Через два дня Ольга Васильевна привезла Марусю, и началась привычная жизнь. Зарядка по расписанию, прогулка на балконе, заказ продуктов по телефону, книги и фильмы, легкая готовка не без помощи дочки, вечерние «потрепушки» про все на свете.
Раз в две недели приезжала Ольга Васильевна, помогала по хозяйству, ходила с Марусей гулять. Ездили в Кремль, смотрели Царь-пушку и Царь-колокол, заходили во вредный «Макдоналдс», который, как и все дети, Маруся любила неистово.
Пару раз Ольга Васильевна так уставала, что соглашалась остаться на ночь.
В один из таких вечеров она и рассказала Анне про свою жизнь. А жизнь эта была не то что легкой, а такой, что сжималось и плакало сердце.
Анна и представить себе не могла, сколько горя, проблем и забот выпало этой худенькой, хрупкой и слабой с виду женщине. Сколько испытаний свалилось на нее, сколько предательств. Но больше всего поразило, что Ольга не озлобилась, не закостенела в своих несчастьях, а совсем наоборот – закалилась, окрепла и стала еще добрее и милосерднее.
Все в ее жизни было – и ранняя смерть матери, и растерянность и отчаяние отца, и злая «книжная» мачеха, и три младшие сестры. И детский дом, и полуголодное детство.
А дальше замужество, вроде удачное: муж-трезвенник, сын, своя квартира – пусть в Подмосковье, пусть маленькая, но своя. Копили на машину, поставили на выделенном участке избушку, развели огород. Как могли, выживали, не жаловались, любили друг друга, растили сына.

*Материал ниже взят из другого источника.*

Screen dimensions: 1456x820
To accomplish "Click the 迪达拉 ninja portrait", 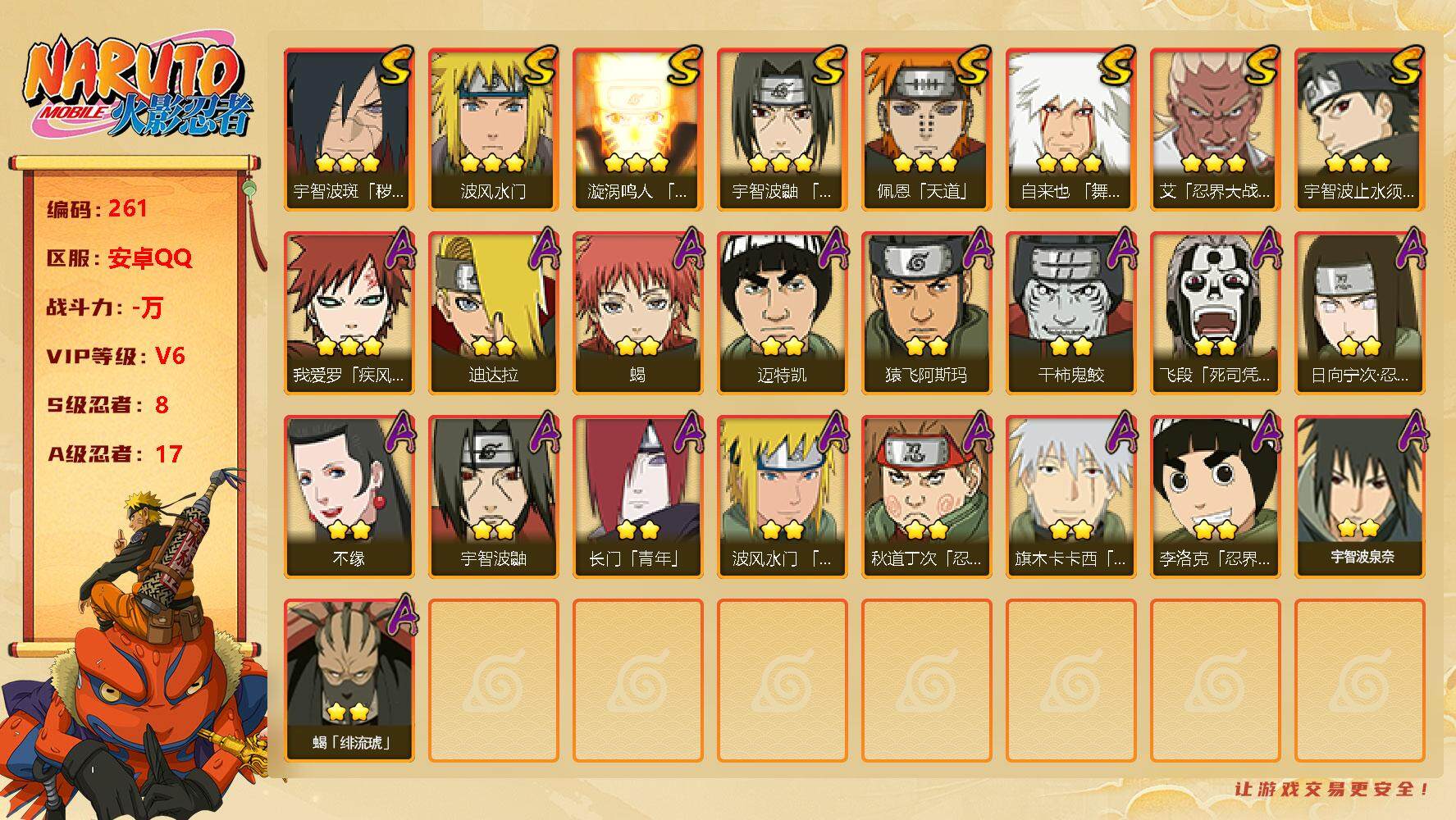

А потом все посыпалось – застала мужа с другой. Да с кем – с родной сестрой! Глазам не поверила – как такое возможно? Ведь она, Ольга, тянула двух младших сестер, изо всех сил тянула, выучила, дала профессию, выпустила в жизнь. А тут это… Как она могла? Любое предательство не пережить, а уж такое…
Муж и сестра просили прощения. Не смогла. Не смогла с этим жить. Развелась, мужа выгнала, с сестрой порвала.
Мужа встречала на улице, у магазина. Быстро он спился, за несколько лет. Мучилась, были и мысли простить, спасти. В Бога тогда не верила и в храм не ходила. Не простила. Сейчас бы забрала к себе, сейчас бы милосердие победило обиду. А тогда нет.
Но хоть нашла в неопознанных, похоронила, как человека. Вот только был ли он человеком?
О сестре долго ничего не знала, доходили слухи, что та уехала, далеко, вроде на юг, на море. Сестра не общалась ни с ней, ни со второй сестрой Татой. Как отрезало. Иногда хотелось найти ее, списаться, простить. Но передумала, да и Тата отговорила. Спустя время стала искать – тогда уже ходила в храм, и был батюшка, которому она поверила.
Не нашла. Выходит, такая судьба.
Тата, младшая сестра, замуж не вышла, детей не родила, но к сорока годам взяла девочку из детдома, Светланку. Хорошая девочка, только со здоровьем проблемы: то одно, то другое, без перерыва.